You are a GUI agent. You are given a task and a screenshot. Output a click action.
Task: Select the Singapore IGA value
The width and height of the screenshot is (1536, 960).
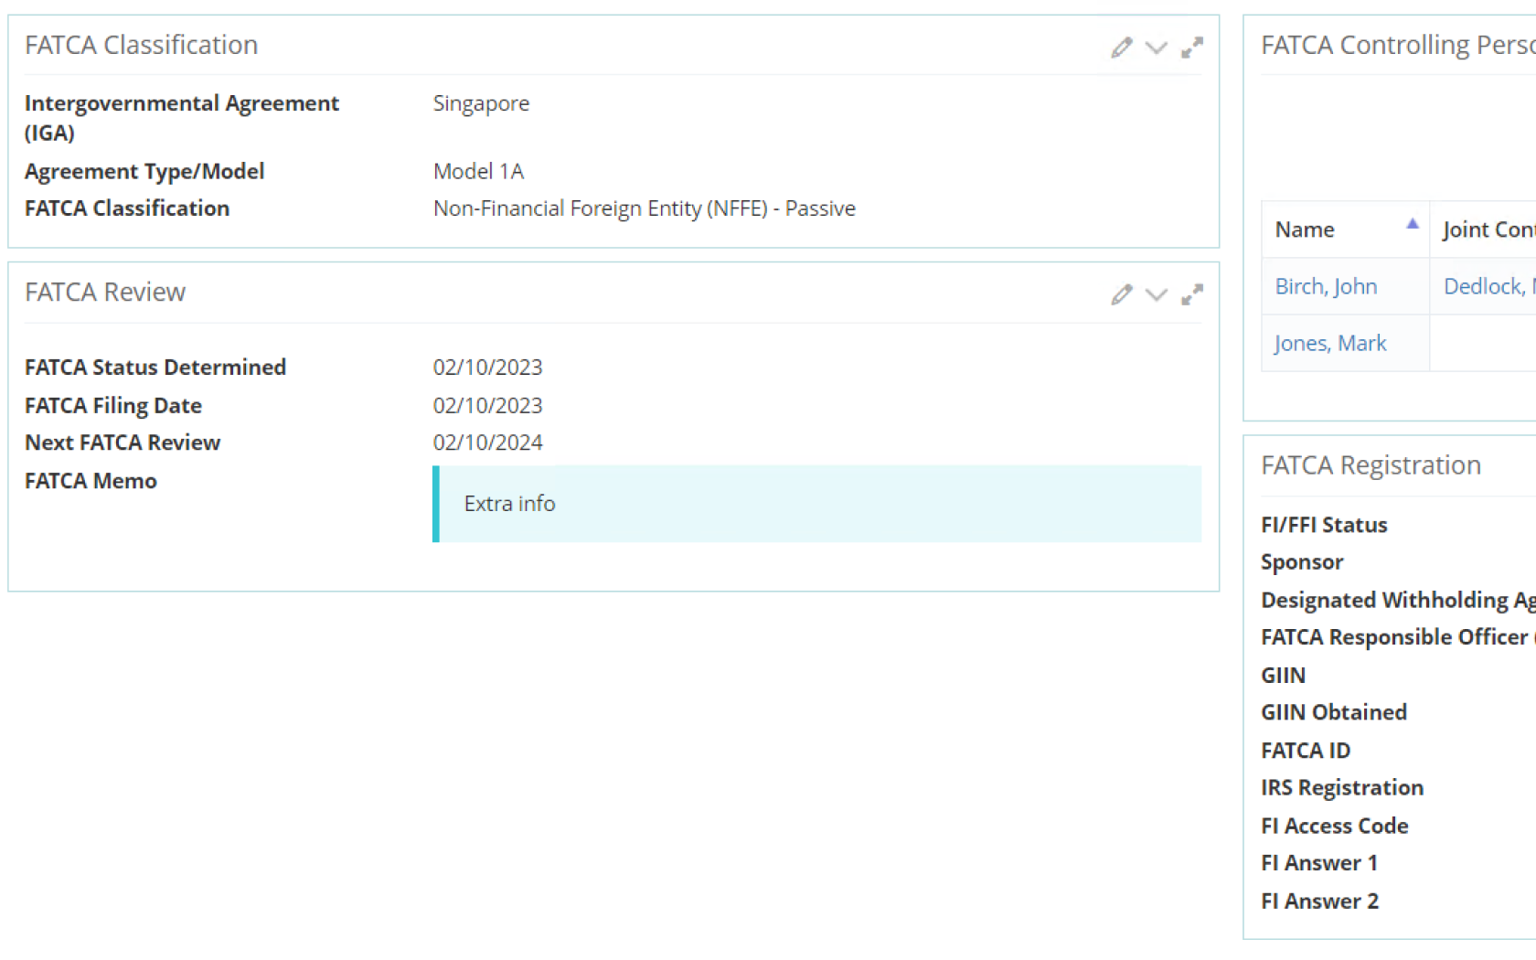click(x=481, y=103)
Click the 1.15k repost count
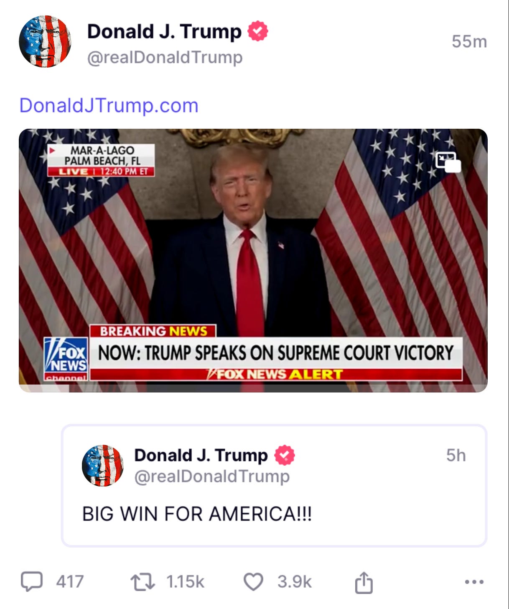This screenshot has width=509, height=609. coord(185,582)
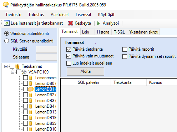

# About this task:
With the pictures removed, set down every line of the listing above exactly.

# Solved problem:
You are a GUI agent. You are given a task and a screenshot. Output a click action.
Task: Select the Singapore IGA value
The width and height of the screenshot is (1536, 960).
click(x=481, y=103)
Click the 1.15k repost count
This screenshot has width=509, height=609. coord(185,582)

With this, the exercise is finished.